(DESCRIPTION OF THE TASK) Show every line in the records below that contains the word "Open".

Stored data entries
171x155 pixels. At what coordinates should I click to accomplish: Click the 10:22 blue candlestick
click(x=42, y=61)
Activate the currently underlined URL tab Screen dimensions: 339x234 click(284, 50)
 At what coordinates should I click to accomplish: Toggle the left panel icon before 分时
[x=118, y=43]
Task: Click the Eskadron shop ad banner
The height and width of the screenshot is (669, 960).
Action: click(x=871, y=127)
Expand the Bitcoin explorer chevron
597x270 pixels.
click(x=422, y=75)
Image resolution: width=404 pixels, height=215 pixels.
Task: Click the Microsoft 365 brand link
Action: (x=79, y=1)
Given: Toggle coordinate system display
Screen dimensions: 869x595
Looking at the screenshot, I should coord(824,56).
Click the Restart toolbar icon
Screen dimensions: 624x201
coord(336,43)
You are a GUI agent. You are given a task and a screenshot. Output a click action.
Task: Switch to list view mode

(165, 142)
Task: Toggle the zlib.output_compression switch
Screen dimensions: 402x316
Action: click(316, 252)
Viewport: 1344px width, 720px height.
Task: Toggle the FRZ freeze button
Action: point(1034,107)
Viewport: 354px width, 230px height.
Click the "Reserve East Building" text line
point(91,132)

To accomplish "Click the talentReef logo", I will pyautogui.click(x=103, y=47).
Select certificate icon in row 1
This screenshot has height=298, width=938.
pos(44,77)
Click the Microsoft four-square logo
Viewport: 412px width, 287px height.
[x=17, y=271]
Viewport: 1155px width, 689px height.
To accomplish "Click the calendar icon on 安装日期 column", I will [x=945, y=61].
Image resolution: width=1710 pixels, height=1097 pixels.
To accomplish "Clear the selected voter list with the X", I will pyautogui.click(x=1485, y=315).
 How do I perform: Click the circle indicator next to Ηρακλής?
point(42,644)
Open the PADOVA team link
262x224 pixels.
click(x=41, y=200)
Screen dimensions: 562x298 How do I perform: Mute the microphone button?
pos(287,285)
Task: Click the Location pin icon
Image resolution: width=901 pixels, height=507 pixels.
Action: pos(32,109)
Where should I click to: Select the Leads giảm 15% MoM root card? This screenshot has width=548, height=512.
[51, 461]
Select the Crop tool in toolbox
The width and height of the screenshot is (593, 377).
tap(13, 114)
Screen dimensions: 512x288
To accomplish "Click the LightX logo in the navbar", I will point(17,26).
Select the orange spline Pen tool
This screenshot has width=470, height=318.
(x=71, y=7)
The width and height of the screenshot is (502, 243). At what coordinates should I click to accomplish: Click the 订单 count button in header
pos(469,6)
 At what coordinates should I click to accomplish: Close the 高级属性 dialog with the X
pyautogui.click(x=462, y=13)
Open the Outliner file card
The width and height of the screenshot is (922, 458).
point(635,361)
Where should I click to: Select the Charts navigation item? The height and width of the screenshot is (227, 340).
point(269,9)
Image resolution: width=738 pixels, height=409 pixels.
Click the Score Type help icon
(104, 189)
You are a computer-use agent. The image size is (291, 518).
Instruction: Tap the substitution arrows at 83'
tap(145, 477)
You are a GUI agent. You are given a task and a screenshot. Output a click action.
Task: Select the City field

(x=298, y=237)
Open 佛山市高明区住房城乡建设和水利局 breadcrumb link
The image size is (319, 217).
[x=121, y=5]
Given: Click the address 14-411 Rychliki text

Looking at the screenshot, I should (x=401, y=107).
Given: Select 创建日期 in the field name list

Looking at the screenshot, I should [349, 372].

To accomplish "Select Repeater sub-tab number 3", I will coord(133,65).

(OUTPUT FOR THIS EXERCISE)
Open the PADOVA team link
Open the Outliner file card
Open 佛山市高明区住房城乡建设和水利局 breadcrumb link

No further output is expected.